Sadece 7 milyonluk nüfusu olan İsrail, 61 milyon nüfusu olan Birleşik Krallık`tan (UK) veya toplamda 145 milyon nüfusları olan Almanya ve Fransa`dan daha çok – yani 2 milyar dolardan fazla “venture” kapitali almaktadır. Aynı zamanda, İsrail GSMH`sinin %4.5`ni sivil araştırma ve geliştirme (civilian R&D) işlerine ayırmakla bu alanda da dünya lideri bir ülke konumunda. Japonya’da kişi başına araştırma ve geliştirme harcamaları GSMH`nin %3.2`i, ABD`de %2.7`i, Almanya’da ise %2.5`i oranındadır. Hatta son Lübnan savaşında da İsrail’in global venture kapitalindeki payını azaltmadı, hatta ikiye katladı.

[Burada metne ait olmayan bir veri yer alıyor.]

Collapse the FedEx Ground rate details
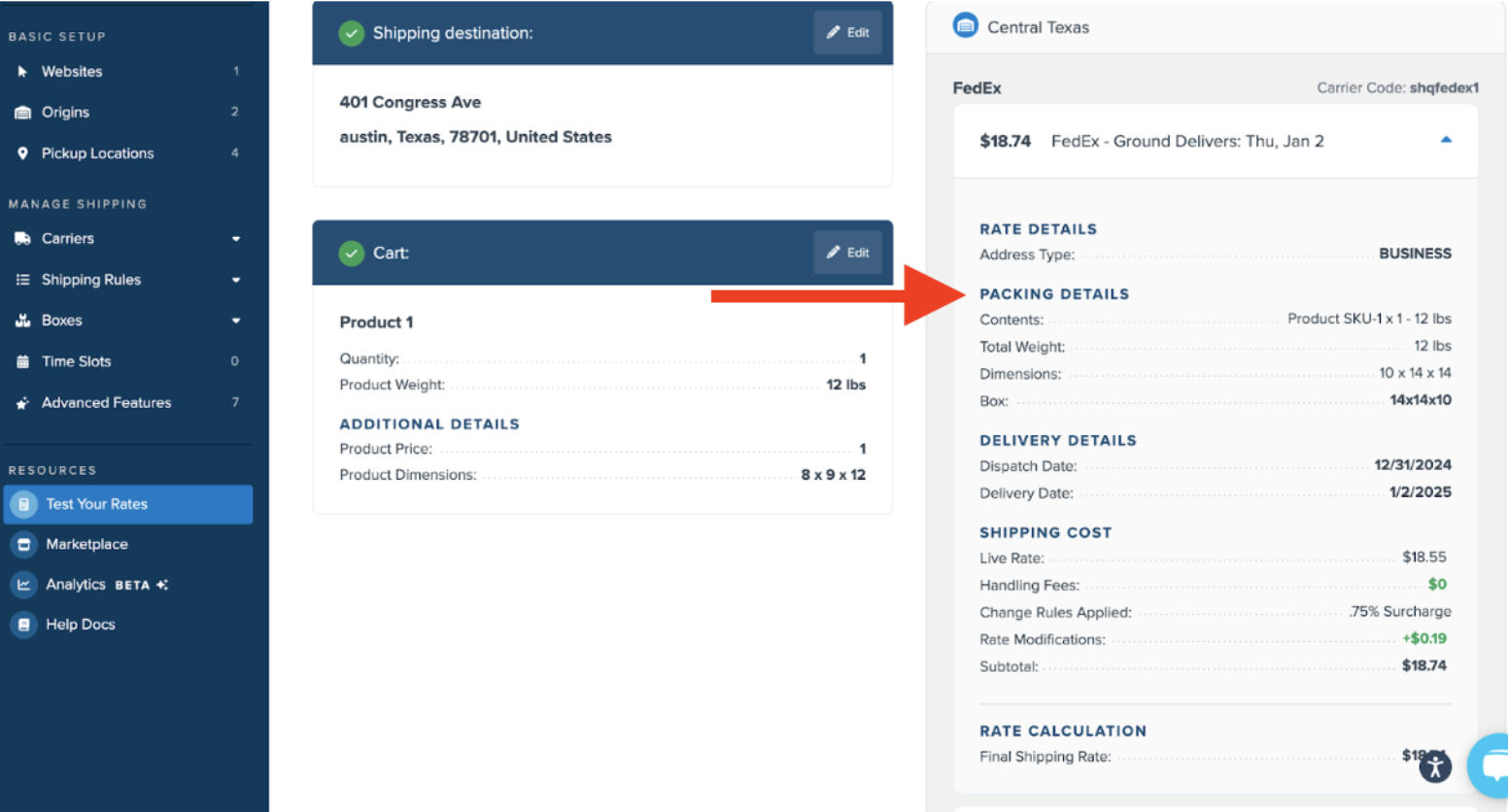pos(1446,141)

İsrail ekonomisinin dayanağı olan start-up şirketleri ve innovasyon ortamı mühendisten bilim adamına, yöneticiden pazarlamacıya kadar geniş yelpazede yüksek kaliteli işçi kaynağı talep etmektedir. Bu talebi karşılamada ülkenin silahlı kuvvetleri önemli rol üstlenmektedir. Dolayısıyla ordu toplumla iç-içe olarak hemen hemen “rezerv” olarak tüm ahali kategorilerini kapsamaktadır. Ordu’nun tüm kademelerindeki insanlara yalnız harp öğretilmiyor, onlara sivil yaşamlarında da gerekli olacak bilgiler veriliyor. Asker ve subaylar operasyonlar zamanı olağanüstü durumlarda karar verebilme becerilerine ve yetkilerine sahipler. Bu da onları sivil yaşamda, hele hele riskler ve olağanüstü durumlarla dolu iş dünyasında efektif yönetici yapabiliyor. Kısacası, İsrail’de ordu topluma ve ekonomiye yük değildir, onun gelişimini teknolojileriyle ve çalışma tarzı ile destekleyen ivme kazanmış bir kurumdur.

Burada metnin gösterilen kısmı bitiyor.